Raquel
¿Quién diría que cuidar de un niño de diez años sería tan difícil?, pues yo no podría ni siquiera preverlo. Mateo es tan molesto, y no lo digo porque toque todas mis cosas o haga desorden, no. Es molestamente silencioso, debo cerciorarme cada cierto tiempo que esté bien, que respire y que coma.
Con Xenia todo fue diferente, ella solía revolotear a mi alrededor y eso me encantaba, compartíamos la misma alegría y emoción.
No obstante; logro entender el motivo por el cual Mateo es tan taciturno, no me tiene confianza y eso es lo primero en lo que trabajaré. He ideado un plan infalible, o al menos eso espero.
Intento número uno:
—¿Cuál es tu libro favorito? —Le pregunto mientras desayunamos.
—El mundo de Sofía. —Me confiesa.
—Oh, interesante. ¿Y qué mundo explora Sofía? —cuestiono.
—El mundo de la filosofía, es una joven de quince años que debe responderse a sí misma una interrogante sobre su propia existencia; explícitamente, la pregunta del ¿quién eres tú? —Vaya, eso parece profundo.
—¿Entonces es un libro sobre desarrollo personal? —Es mi inteligente acotación.
—No, es un libro sobre la historia de la filosofía. —Me mira como si fuera la persona más tonta del mundo.
Genial, el intento número uno ha fallado.
Intento número dos:
—¿Qué hacemos aquí? —pregunta Mateo viendo a su alrededor.
—Venimos a llevar algunas para el apartamento. —tomo una canasta pequeña.
—¿Por qué? —parece realmente confundido.
—Porque se ven bonitas, y sanan el alma. —señalo las plantas a mi alrededor—. O al menos eso dice mi ahijada.
—De acuerdo. —Lo veo caminar hasta una Azucena.
—Esas son las favoritas de Xenia.
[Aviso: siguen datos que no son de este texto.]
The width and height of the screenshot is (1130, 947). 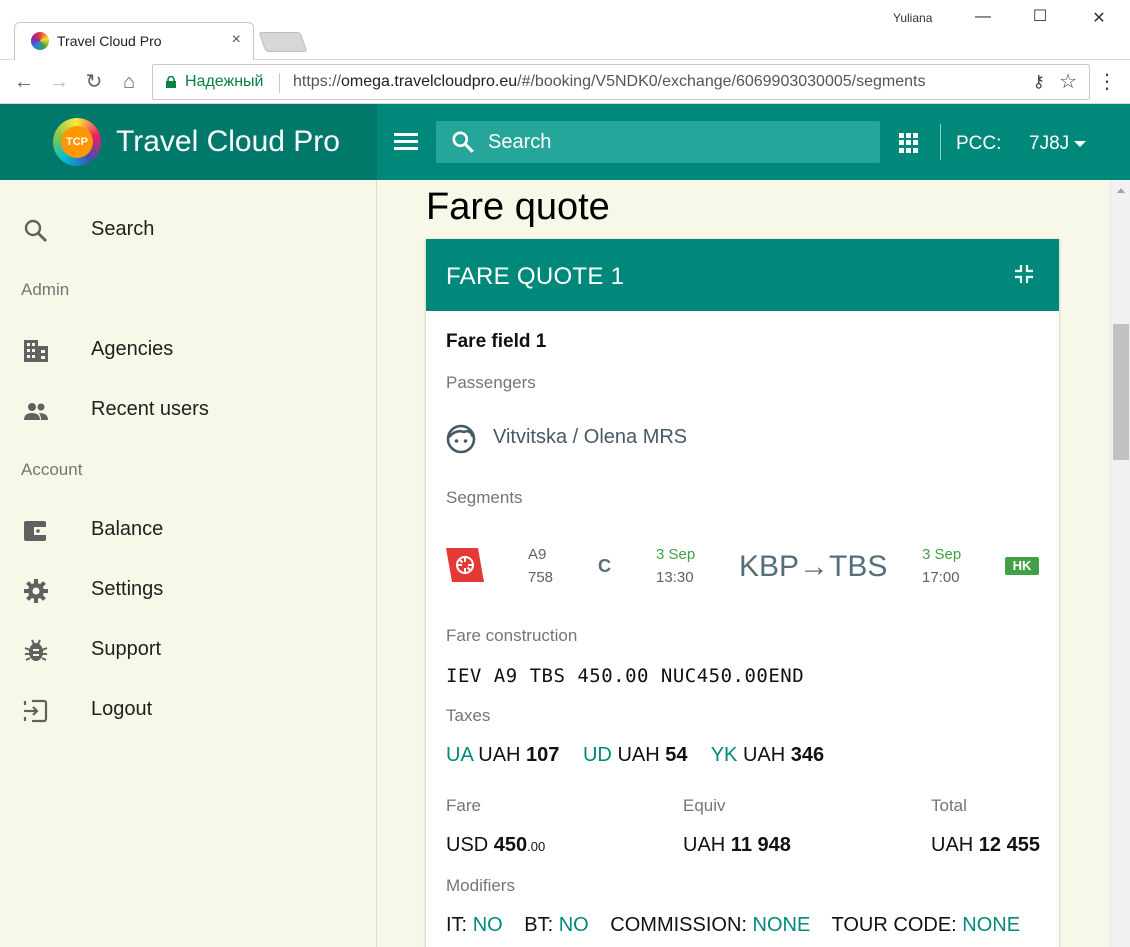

Vamos, toca una. —Lo animo.
El niño me hace caso y toma una de las plantas en sus manos, la toca y huele y cuando por fin creo que he hecho un avance, me doy cuenta de algo.
—¿Estás bien? —pregunto al ver que su cara comienza a ponerse roja.
—N-no pue-edo respir-ar. —balbucea.
Hago lo que cualquier persona en mi situación haría, entro en pánico.
—¡Ayuda, alguien por favor llame a emergencias!, ¡se me muere el niño! —gritos histéricos abandonan mi cuerpo.
Fracaso en el intento de recordar qué hacer en estos casos, así que me hago a un lado cuando uno de los clientes asegura ser médico. Veo como el hombre le pone una inyección y poco a poco la respiración de Mateo se va recuperando.
Pero mi tortura no termina allí, continúa cuando me subo a la ambulancia y me piden datos de él. ¿Cómo se supone que yo los sepa?
—Eh, eh. —Me quedo callada y los paramédicos me miran como si fuera una tonta.
No están tan equivocados, si lo soy.
—¿Qué parentesco tiene con el menor? —cuestiona uno de ellos, me está viendo con sospecha.
—Soy muy madrastra. —Nunca pensé que diría esa palabra.
—¿Tiene como probarlo?
—Sí, su padre me dejó un permiso firmado. —Le muestro.
—De acuerdo. —espeta.
Me sigue mirando inseguro y no lo juzgo, debo verme como una loca con el cabello revuelto culpa de la desesperación.
Finalmente, después de hacerle unas pruebas para determinar a qué más es alérgico y no encontrar nada, nos dejan ir con el compromiso de seguir las indicaciones del médico.